Haiti Just After the Quake

From grassroots fundraising to working with cancer patients, a former volunteer shares vivid memories of loss and joy in the aftermath of the Haiti earthquake.
January 9, 2020 - NPH International

Former volunteer Avriel Burlot spent loads of quality time with the children at NPH Haiti.

I was first introduced to NPH Haiti (also known as NPFS or Nos Petits Frčres et Soeurs in French) while a student at Gonzaga University. I was involved with the University Ministry and the director, Fr. Craig Hightower, was a former volunteer with NPFS. He often told stories of his time in Haiti and shared stories about children that—though I did not know it at the time—I would have the honor of meeting someday. When Fr. Hightower’s niece became a volunteer with NPFS during my sophomore year, his stories multiplied and we all became huge fans of Molly’s blog and her stories about life in Haiti.

Molly died in the earthquake on 12 January 2010. When I heard about the earthquake, my first thought was to find Fr. Hightower and see if he was okay, if Molly was okay, and if there was anything I could do. Molly went missing in the rubble for days. Though those days seemed long for me, I couldn’t imagine how Fr. Hightower felt. The only thing I could do was organize, help, act.

A few of us students close to Fr. Hightower organized an initiative on campus to raise money, in addition to other fundraising efforts happening on campus. We quickly connected with two nearby universities and signed up the most talented student bands and singers we could find to perform. We pulled it all together in just a few days. On the night of the concert, we raised a couple thousand dollars. In retrospect, it wasn’t much money, but it was something. Back in 2010, this was the first crisis to utilize text messaging to make donations. Social media, though it was new, was a handy means of promoting events and fundraisers.

One year later I applied to be a volunteer with NPH. I was accepted as a volunteer in the Dominican Republic, just on the other side of Haiti. I loved the DR (as we called it) and I loved being a volunteer. I was a Communication Officer and a caregiver, but after a month, I was offered the chance to work on a project that partnered NPH DR and NPFS Haiti. I was so excited I couldn’t accept fast enough. I had studied French in high school and university, so picking up Creole was fairly easy.

I worked with a program called Santa Maria that supported St. Damien Pediatric Hospital cancer patients. At the time—and I believe it is still true—Haiti did not offer radiation therapy to cancer patients. So, St. Damien identified patients that needed radiation treatments and arranged for the child and one parent to travel to the Dominican Republic, live at NPH DR, and receive radiation therapy in the capital Santo Domingo.
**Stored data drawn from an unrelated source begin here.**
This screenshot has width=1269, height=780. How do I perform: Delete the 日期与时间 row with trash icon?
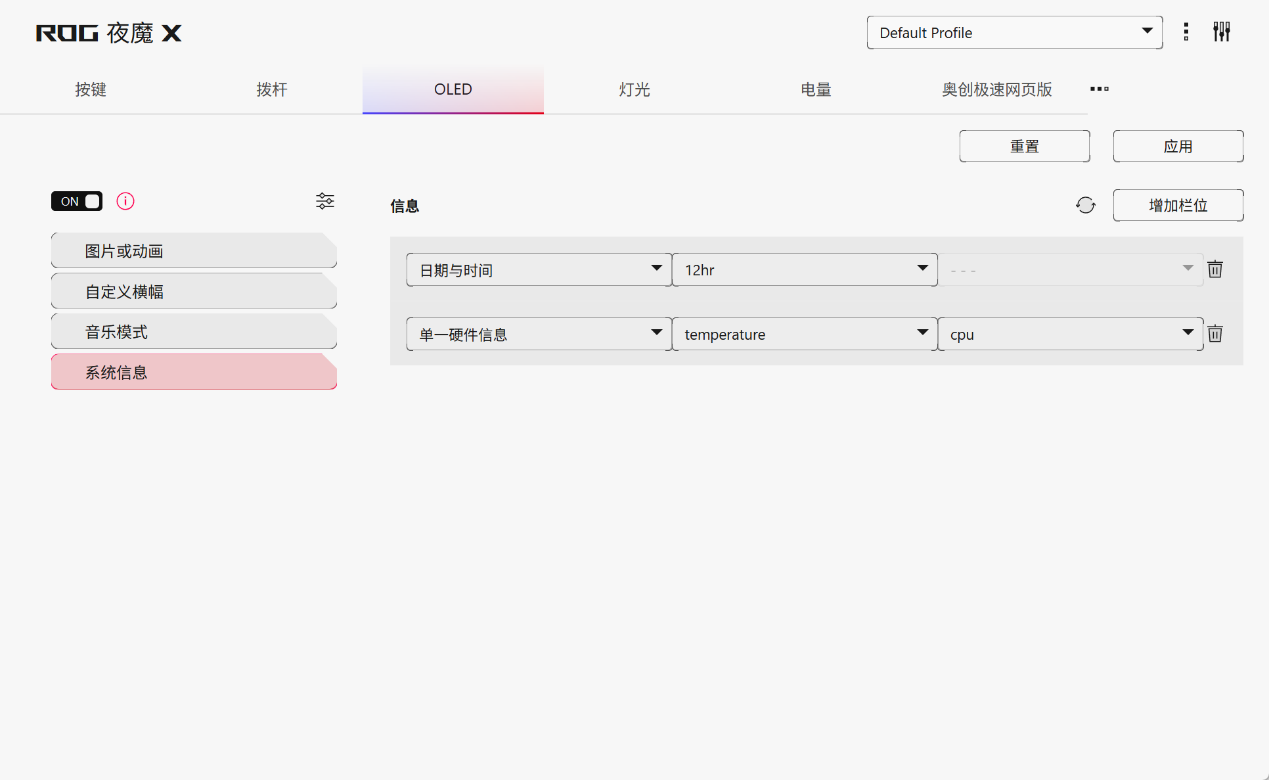[1215, 269]
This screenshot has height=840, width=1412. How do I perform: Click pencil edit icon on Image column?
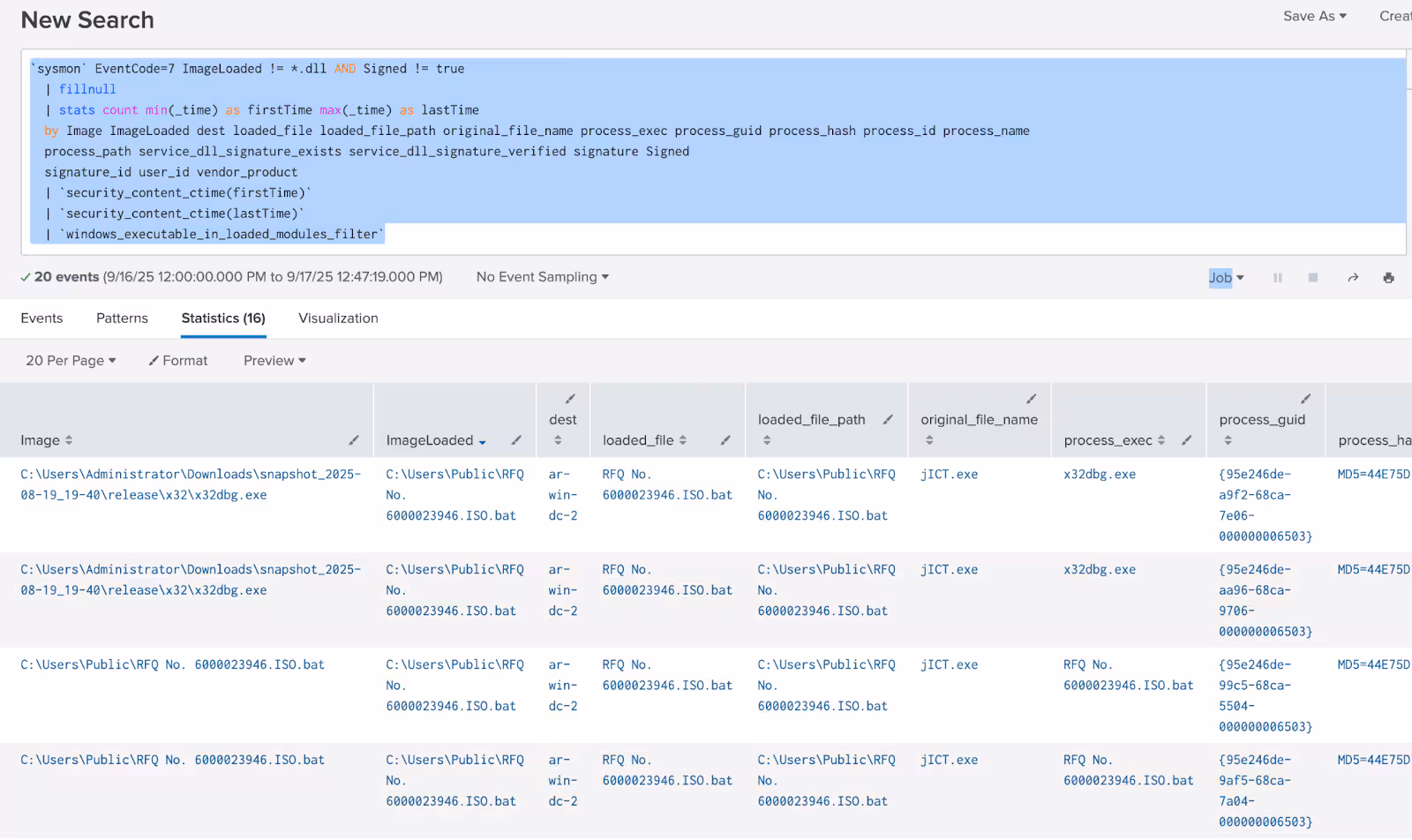[354, 440]
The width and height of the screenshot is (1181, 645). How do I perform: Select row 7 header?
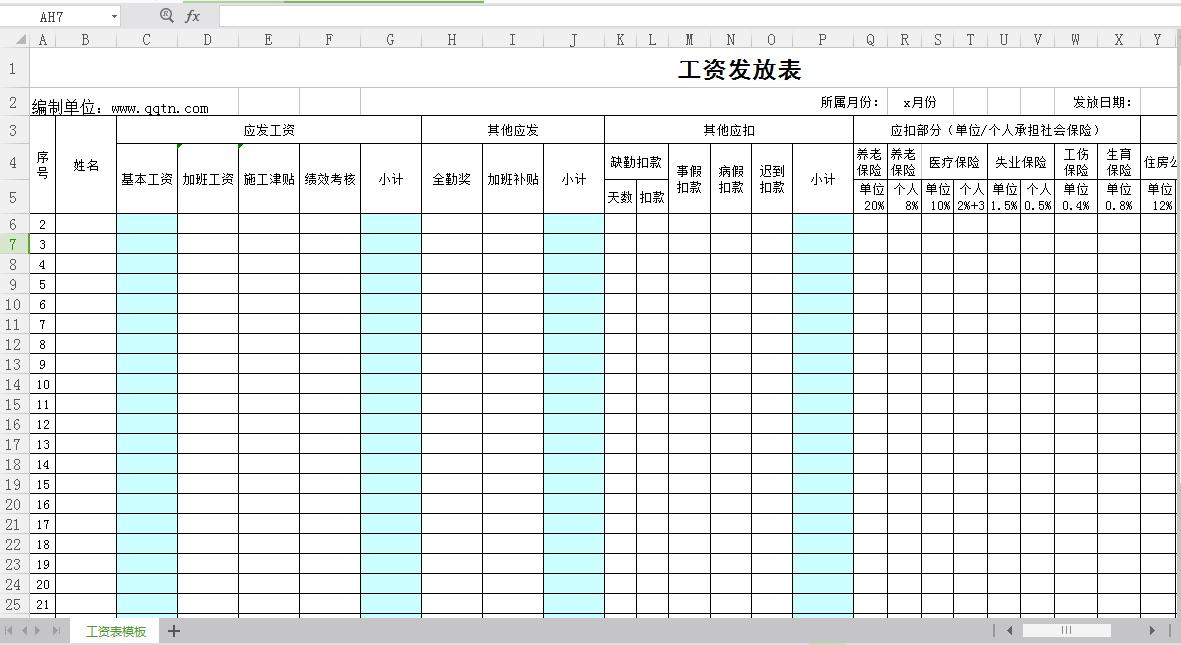tap(14, 244)
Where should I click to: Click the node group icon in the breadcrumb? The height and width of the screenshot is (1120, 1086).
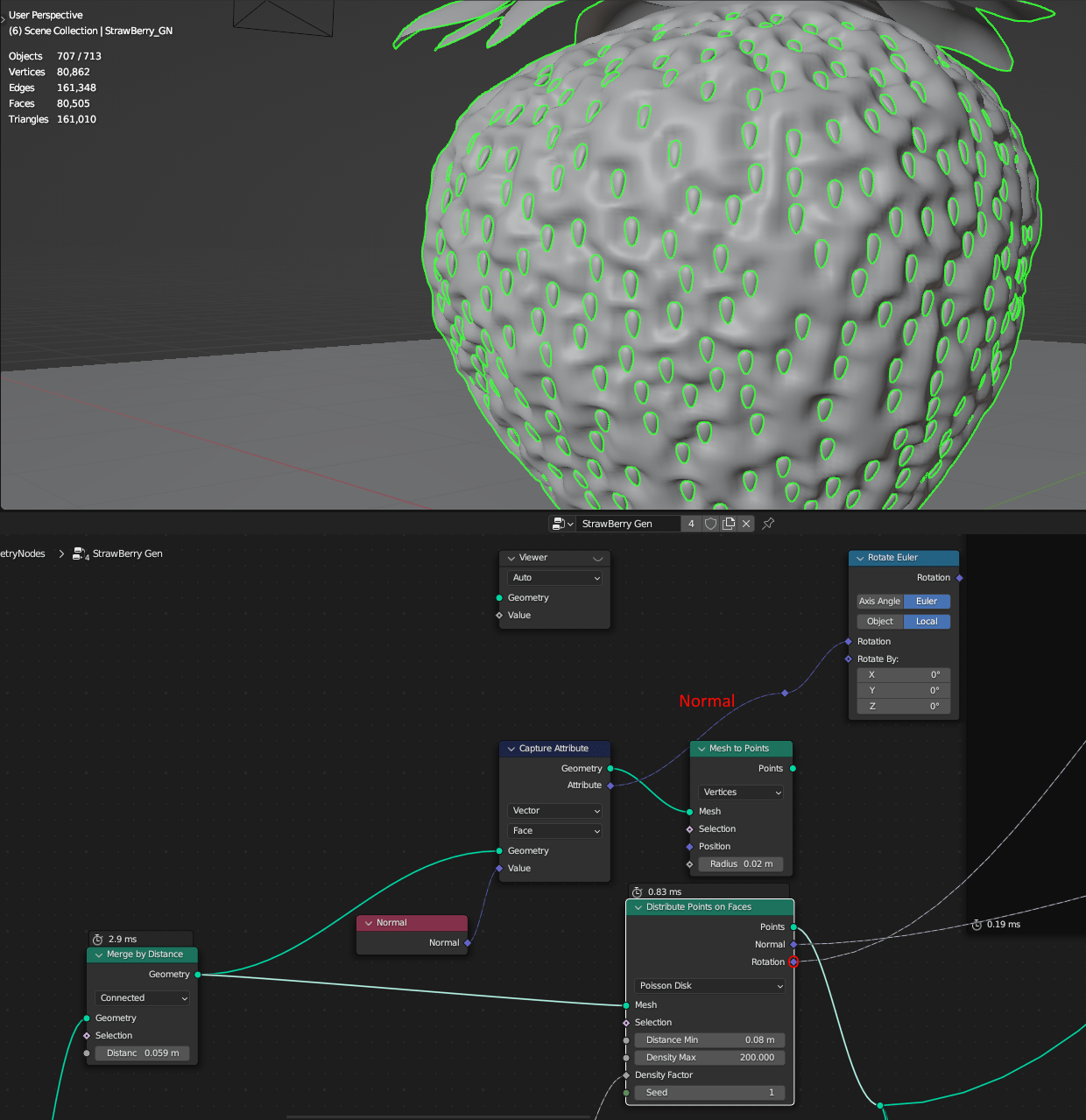pos(79,553)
Working with this program was life changing. I loved the kids I met, the parents were great, and cancer did not stop doing anything and everything they loved. My job focused on making patients and parents feel at home and a part of the NPH family, while making sure their medical procedures and healthcare experience went smoothly.

I visited Haiti for the first time in January 2012. Due to my work with the Santa Maria program, I continued to visit every three or four months for the rest of my 18 months in the Dominican Republic. Each visit to Haiti was different, beautiful, and challenging. I made friends, became more familiar with the NPFS grounds, and each time I learned more to make sure that I was serving the Santa Maria kids to the best of my ability while they were in the DR.
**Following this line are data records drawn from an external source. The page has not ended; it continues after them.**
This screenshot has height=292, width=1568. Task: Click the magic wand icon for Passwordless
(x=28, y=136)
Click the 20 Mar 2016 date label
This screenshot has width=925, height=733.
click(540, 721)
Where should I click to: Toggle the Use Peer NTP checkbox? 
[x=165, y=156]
When my time at NPH Dominican Republic came to an end, I was approached by the International Communications department to consider a position in NPH Haiti as a communications specialist. I would train a local employee to fill the communications officer role for all NPH Haiti programs. I went for six months and stayed for almost nine. It was an intense period living in Haiti, but one I will never forget. It impacted my life in more ways than I could have imagined. I loved my communications role, and I was able to stay connected to the Santa Maria program by continuing to work with patients living in NPFS. I saw the transformational work of the Special Needs program and learned firsthand how strong, resilient, and brave the Haitian people are.

During my time in Haiti, a political revolt occurred and demonstrations were a regular occurrence. It made me mad then. And now, to see the same forces driving the same events make me mad all over again. I am mad because of how unfair and unjust it is to mothers who want to get their kids to school, to men who just want to work to provide for their families, to the expectant mothers trying to get to the hospital to give birth, and they can’t. None of them can.

I miss Haiti every day, especially the kids. If I could, I would be in Haiti right now. It will always be in my life and in my heart. I would love to go back someday. I support godchildren in Haiti who are getting older and about to graduate high school. So until I can return, I will continue supporting Haiti in any way I can.

My favorite memories are making paper masks for carnival in the cancer ward with the kids. We put on a pseudo carnival parade and celebration in the room with their parents. I also fondly remember the soccer games in FWAL (Father Wasson’s Angels of Light program) until it was too dark to see. I remember Christmas in Kenscoff with all the kids in NPFS present and bundled up because it was so cold. We all watched intensely the Christmas talent show put on by the kids for their housemates.

It was a lovely time—sometimes difficult, but always rewarding. My prayers go out to Haiti. I hope to return one day soon. And I pray peace comes to the people of Haiti.